Parmi ces procédés, l’audit culturel est le seul à avoir été adopté dans les deux orientations managériales. Son rôle est l’ajustement des pratiques de travail respectives sans pour autant les remettre en cause. L’identification des spécificités culturelles du partenaire à travers l’observation des actions et des réactions des collègues étrangers et le recensement des frictions, en amont et durant la phase de démarrage de l’alliance, permet d’orienter le management interculturel vers les principaux points de divergence et d’affiner son contenu dans le respect des valeurs culturelles de chaque partenaire. Ce point est illustré par les commentaires des répondants tunisien et français des cas A et B : « Nous avons profité des réunions de négociation du contrat d’alliance et de nos visites sur le site de production de notre partenaire français pour évaluer le niveau de complémentarité de nos systèmes culturels. Comme il n’y a pas mieux que les actes et les comportements pour révéler la véritable personnalité de chacun, nous avons par la suite observé durant les premiers mois de l’activité commune les agissements de notre partenaire et relevé ce qui l’intéressait, mais aussi ce qui lui déplaisait dans nos actions et nos pratiques. Sans trop bousculer les choses, on a veillé ensemble à rapprocher nos façons de faire » (le dirigeant de la PME tunisienne du cas A) ; « L’identification des spécificités culturelles de notre partenaire n’a pas été chose facile. Il fallait apprendre à mieux le connaître au jour le jour. Tous nos salariés ont été indirectement mis à contribution en faisant régulièrement part des problèmes qu’ils rencontraient avec leurs collègues tunisiens » (le dirigeant de la grande firme française du cas B).
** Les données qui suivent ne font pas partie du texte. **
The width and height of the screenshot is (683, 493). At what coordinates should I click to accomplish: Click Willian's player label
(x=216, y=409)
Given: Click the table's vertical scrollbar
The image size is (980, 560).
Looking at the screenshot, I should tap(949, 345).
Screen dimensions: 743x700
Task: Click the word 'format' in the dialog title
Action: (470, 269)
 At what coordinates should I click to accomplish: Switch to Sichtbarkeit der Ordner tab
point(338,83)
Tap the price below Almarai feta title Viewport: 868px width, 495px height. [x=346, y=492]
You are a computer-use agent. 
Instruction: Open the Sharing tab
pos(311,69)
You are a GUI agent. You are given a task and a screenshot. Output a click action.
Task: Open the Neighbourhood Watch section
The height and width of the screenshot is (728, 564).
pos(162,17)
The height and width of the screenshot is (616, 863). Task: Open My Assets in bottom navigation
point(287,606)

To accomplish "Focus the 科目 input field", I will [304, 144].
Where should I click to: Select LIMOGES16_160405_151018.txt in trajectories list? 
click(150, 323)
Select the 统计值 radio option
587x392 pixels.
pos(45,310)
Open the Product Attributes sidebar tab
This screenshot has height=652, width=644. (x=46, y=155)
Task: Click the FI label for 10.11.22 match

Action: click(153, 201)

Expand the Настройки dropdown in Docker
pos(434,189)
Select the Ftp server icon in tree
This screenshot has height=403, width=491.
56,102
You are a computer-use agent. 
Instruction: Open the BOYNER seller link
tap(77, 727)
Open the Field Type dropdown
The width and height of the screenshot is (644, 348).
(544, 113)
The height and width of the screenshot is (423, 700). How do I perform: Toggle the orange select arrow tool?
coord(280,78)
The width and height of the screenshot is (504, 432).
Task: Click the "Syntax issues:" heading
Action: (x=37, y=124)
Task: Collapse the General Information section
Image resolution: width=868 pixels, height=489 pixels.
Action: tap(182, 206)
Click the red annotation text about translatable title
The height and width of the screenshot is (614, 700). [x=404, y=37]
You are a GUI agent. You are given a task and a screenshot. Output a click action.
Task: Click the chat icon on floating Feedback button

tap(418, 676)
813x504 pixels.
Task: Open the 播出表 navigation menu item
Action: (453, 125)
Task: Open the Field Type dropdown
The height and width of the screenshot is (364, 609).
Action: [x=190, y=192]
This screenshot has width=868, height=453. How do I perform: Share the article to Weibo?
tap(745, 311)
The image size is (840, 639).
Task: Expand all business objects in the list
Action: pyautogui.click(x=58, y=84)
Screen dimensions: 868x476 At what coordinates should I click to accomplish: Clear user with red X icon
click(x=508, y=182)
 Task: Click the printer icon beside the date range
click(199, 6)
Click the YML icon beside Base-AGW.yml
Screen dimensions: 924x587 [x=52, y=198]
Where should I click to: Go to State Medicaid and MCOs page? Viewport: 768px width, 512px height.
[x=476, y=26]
Afin de tirer parti des bienfaits de l’éclectisme culturel (innovation, apprentissage, choix de solutions anticonformistes aux problèmes) tout en évinçant le risque de formation de clans, une fonction transversale « Ressources Humaines » a été créée dans le cas A : « … Je considère la diversité culturelle comme une aubaine. Pour en profiter pleinement, il fallait développer au préalable chez les salariés un sentiment d’appartenance à l’alliance. Nous avons tout simplement créé à cet effet un département “Ressources Humaines”. Les résultats ne se sont pas fait attendre étant donné que cela a réduit le risque de discrimination négative ou positive et intensifié les échanges interentreprises. Sans vouloir nous vanter, nous avons fait d’une pierre deux coups : nous avons rassuré les salariés et créé une coopération interculturelle fructueuse » (le dirigeant de la grande firme française du cas A).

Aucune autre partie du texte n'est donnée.